高個女孩兒瞠目結舌:“你也太開放了,不認識也行!”
田琦說:“拜託,我又不是查戶口的,幹嘛要認識他,難道我還要知道所有病人及其家屬的名字啊,莫名其妙。”
高個女孩兒頓時紅了臉:“你!你居然和病人家屬那個……”
反應了很久,田琦忽然靈光乍現,明白同事所指的事情是什麼了,臉色羞得通紅,揚起拳頭就捶了她一下:“莉莉,你想什麼呢,他手受傷了,我給他包紮一下,你看紗布和碘酒還在,你想哪裡去啦。”
病牀上,柳寒煙早已經被一個急匆匆的電話吵醒,吊了兩瓶鹽水後,她體力恢復了不少,但還是身子發虛,呆呆的看着天花板,平日裡霸道刁蠻的樣子全然不見。
蘇北從護士辦公室掏出來,躡手躡腳的推開房門,看到柳寒煙倚着一個枕頭髮呆,看她的臉色已經不再是那種蠟黃色,放心了不少。畢竟這種嬌滴滴的大小姐生病,可不像男人一樣,挺一挺就能扛過去。
“什麼時候醒的,多睡一會兒。”
柳寒煙抿着有些乾巴巴的嘴脣,掃了一眼桌面上的手機,滿臉的陰雲籠罩,她唯一一次請病假,卻沒料到今天公司發生了這麼多事情,而導火線居然又是該死的蘇北。
蘇北坐在牀邊,替她削了個蘋果。
柳寒煙搖搖頭:“蘇北,你到底是幹嘛的!”
“我?保鏢啊,下次問問題能不能稍微有點內涵。”
柳寒煙輕哼了一聲,你是我的剋星纔對:“想聽內涵的是嗎,一會兒等姜濤來了,我讓你們當面給我講一些內涵豐富的內容。”
蘇北瞥了眼桌上的手機,就知道有人舉報了昨晚的事,他個人來講是無所謂的,帳多了不愁,蝨子多了不怕癢,可是因此連累了姜濤……

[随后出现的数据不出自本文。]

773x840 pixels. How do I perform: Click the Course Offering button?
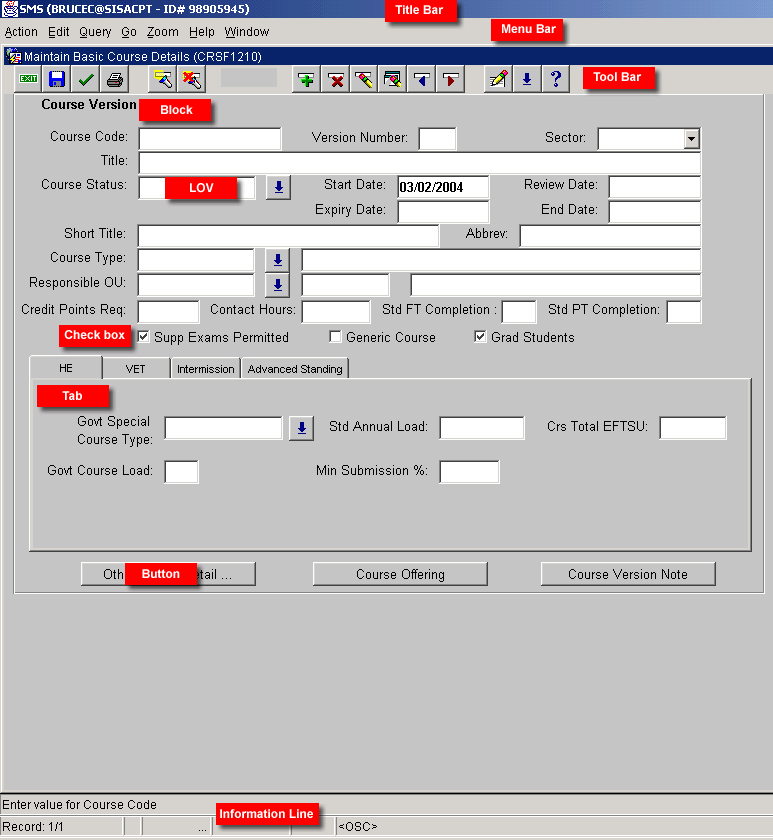click(x=400, y=574)
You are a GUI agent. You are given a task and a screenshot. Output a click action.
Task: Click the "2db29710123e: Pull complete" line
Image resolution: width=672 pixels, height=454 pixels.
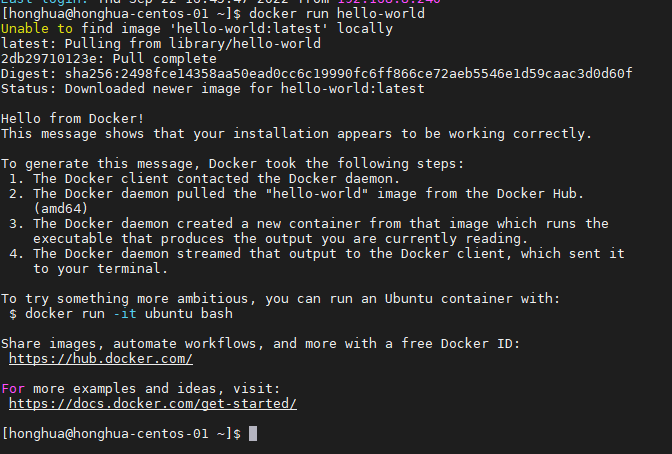(108, 58)
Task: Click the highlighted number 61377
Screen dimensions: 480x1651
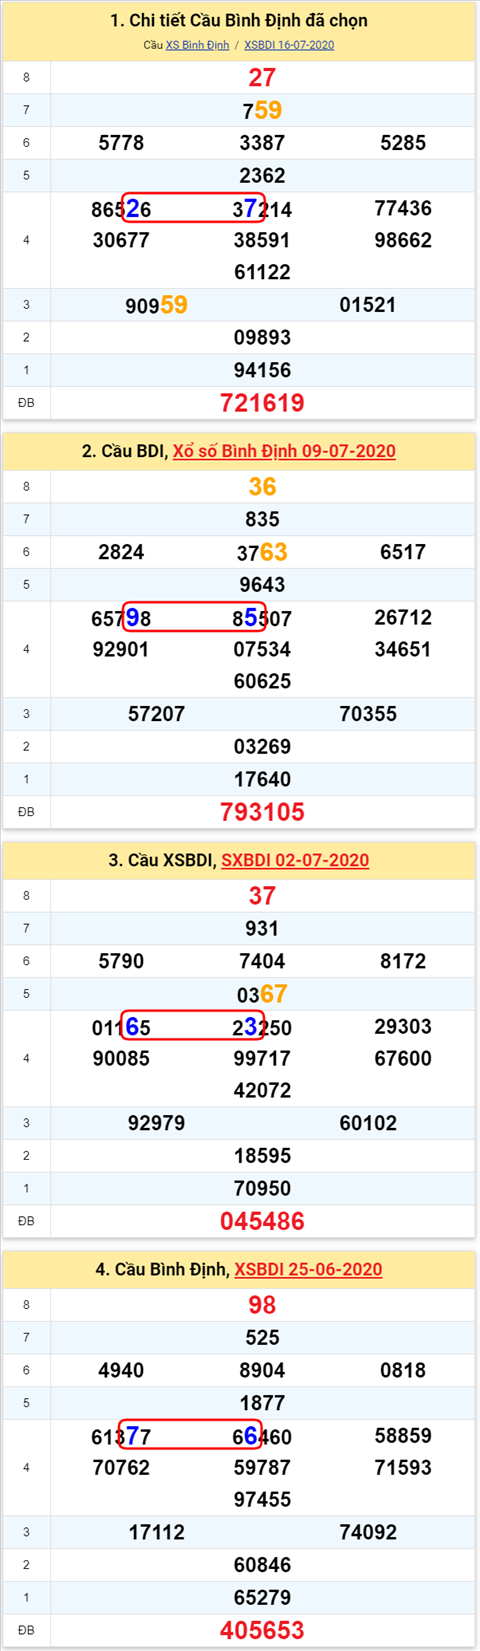Action: [121, 1437]
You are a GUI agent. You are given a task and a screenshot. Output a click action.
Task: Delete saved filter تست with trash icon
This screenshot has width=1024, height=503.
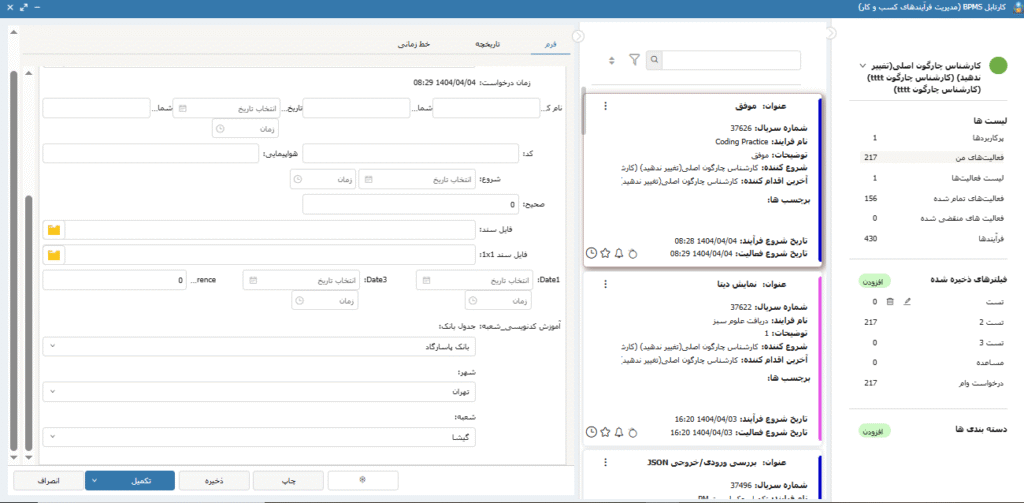click(x=890, y=301)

想到柳寒煙把姜濤叫到醫院來問話,蘇北一陣莫名的尷尬,昨晚險些就和姜濤擦槍走火,後來他說自己有老婆了,如果讓這兩個女人碰面的話,簡直無法想象。
蘇北既擔心姜濤被柳寒煙降職,更擔心姜濤和自己的那層窗戶紙般的關係,被柳寒煙察覺到,她對自己本來就沒好感,現在還生着病,真怕鬧出什麼誤會來。